Journellement, louer Dionysos !

Parce que - chacun fait comme il peut : depuis des années je n'arrive plus à lire. Mes yeux bougent tellement que je ne suis plus en mesure de lire - en termes de concentration - un ouvrage paprier en entier. N'ayant pas fait des études de lettres parce qu'il fallait lire des ouvrages in-extenso, mais de philosophie parce cela me permettrait de lire de manière cursive. Concernant des études de psychologie, cette discipline, pour moi a toujours été pratiquée par des fous pour des fous - et, portant des petites culottes féminines depuis le plus jeune âge, je n'avais pas envie de tomber dans une psychologisation de ma vie. Je parle le langage de mon cœur, ce n'est pas de la comédie. L'écriture est une expérience tragique liée à la douleur d'être dans ce monde. Je suis un croyant en la musicalité érotique des mots.

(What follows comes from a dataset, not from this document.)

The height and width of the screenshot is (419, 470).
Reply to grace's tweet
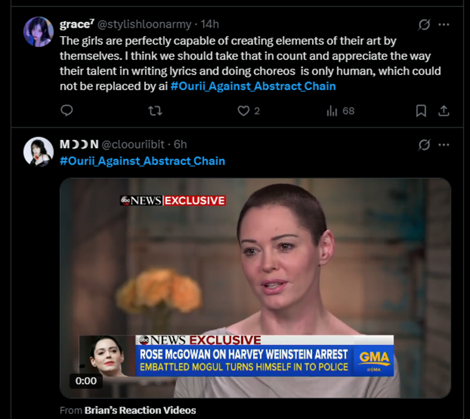pyautogui.click(x=67, y=111)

Bien souvent les personnes valides ont moins d'énergie vitale que celle que je peux avoir. Que faire avec cette douleur ? Si ce n'est, de la puissance hédoniste et surréaliste. Le volcanisme est mon terreau intime. Les proches psychologues, psychiatres, psychanalystes désirent castrer la parole. Or je n'aime pas cela. Les mots sont une vérité et, en même temps, un mensonge.